Because of the way the bird is structured, many functions that the forelimbs (where the wings are located) would perform are done by the beak and hindlimbs. Though the hindlimbs are used to help birds accelerate to flight, they also have many other duties. 

First, is using their legs for locomotion such as walking, running, swimming, or climbing. They also use these limbs for perching or clinging. To help them hunt, look or even carry food birds will use their back legs. When scratching the ground to look for food some such as wild turkeys will use one leg, while others such as sparrows will use both legs.

Another function of the hindlimbs is for reproduction-related tasks. Birds that lack a brood pouch will use their feet to help incubate their eggs.

The hindlimbs of birds have been used to help preen and clean by using a special claw. Some species of birds will even use it to clean their heads.   

The Toe Arrangements

Most birds are classified as animals that will walk on their toes. Just the function of the hindlimbs of birds has many functions to them, there are also many different arrangements of the toes of birds. There are five main typical arrangements of toes in birds that are the following:  

  1. Anisodactyl: three toes in the front and one in the back. This arrangement is seen in almost all songbirds and some perching birds.
  2. Heterodactyl: two toes in the front and two in the back. The inner front toe of these birds is reversed. This arrangement is only seen in trogons.
  3. Syndactyly: three toes in the front and one in the back. The inner and middle toes are joined together. You will find this arrangement in kingfishers and hornbills.
  4. Pamprodactyl: two toes in the front and two outer parts of its body. These two outer toes can move freely forward and backward. This is seen in mousebirds and some swifts. Some swifts will move all four of their two forward and use them as hooks to hang.
  5. Finally, we have zygodactyl. This unique foot formation, which can look like an X or a K, allows birds to grip things more efficiently.


Image credit: Pexels

The Claws

Regardless of the different toe arrangements, all birds have claws at the end of their toes. These claws are typically curved, and their size will depend on the size of the bird. Typically, the bigger the bird the bigger the claw will be. However, in large dwelling birds like the ratites, the claws will become straight. 

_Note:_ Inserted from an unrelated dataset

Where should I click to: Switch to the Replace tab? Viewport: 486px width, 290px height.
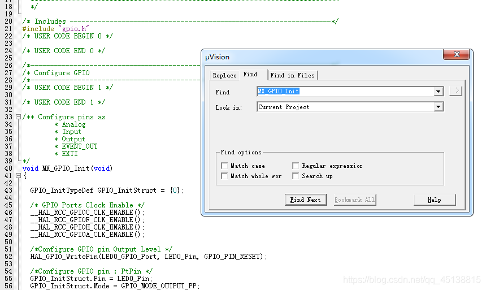[224, 76]
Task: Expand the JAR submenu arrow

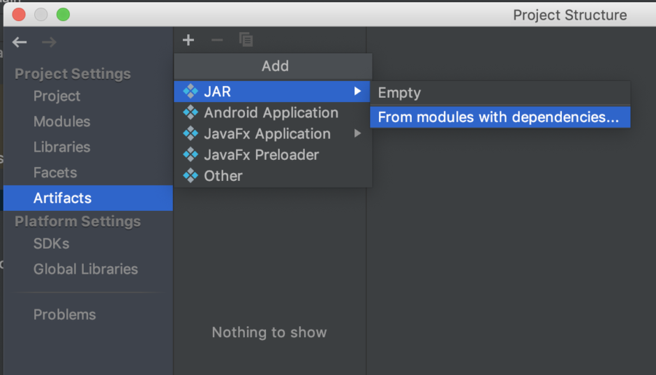Action: (357, 91)
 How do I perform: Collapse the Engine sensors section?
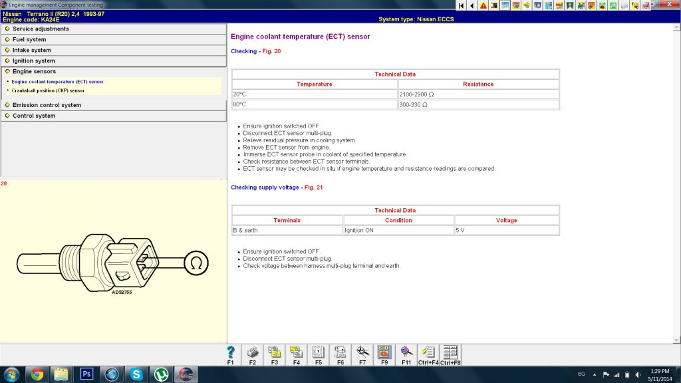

Some species such as nightjars, or herons, will have comb-like serrations on the claw that is in the middle of the toe. This can aid in scratch preening.  

Species That Have Zygodactyl

In woodpeckers, their zygodactyl feet give them the ability to easily climb and grasp onto vertical tree trunks or other structures.

In birds like parrots, zygodactyl feet can provide an amazing amount of dexterity especially for handling food or moving from branch to branch.

In some birds of prey, specifically ospreys and owls, their zygodactyl feet give them the ability to grasp squirmy prey with incredible strength. In fact, unlike most other zygodactyl birds, owls and ospreys can pivot one of their back toes forward if they need it. This means that at times, their feet might look anisodactyl (tree toes pointing forward and one pointing backward) like those of most perching birds.

Just like people need their feet to stand up and move around, so do birds! Though their feet and legs may have some more functions, the basics remain the same. Keep an eye out for birds with zygodactyl feet on your next visits to High Park!

At High Park Nature Centre, one of our goals has always been to continue the education of people when it comes to nature and the environment around them. When encourage you, to check out the programs we offer, have a look at our book club or keep a close eye on our blog! If you want to get involved come volunteer with us!  

BONUS TIP: In winter, if you’re looking at bird tracks in the snow and notice prints that are shaped like a “K” or and “X” you’ll know that it’s a bird’s zygodactyl feet. This unique foot shape can really help you narrow down the possibilities of who made those tracks!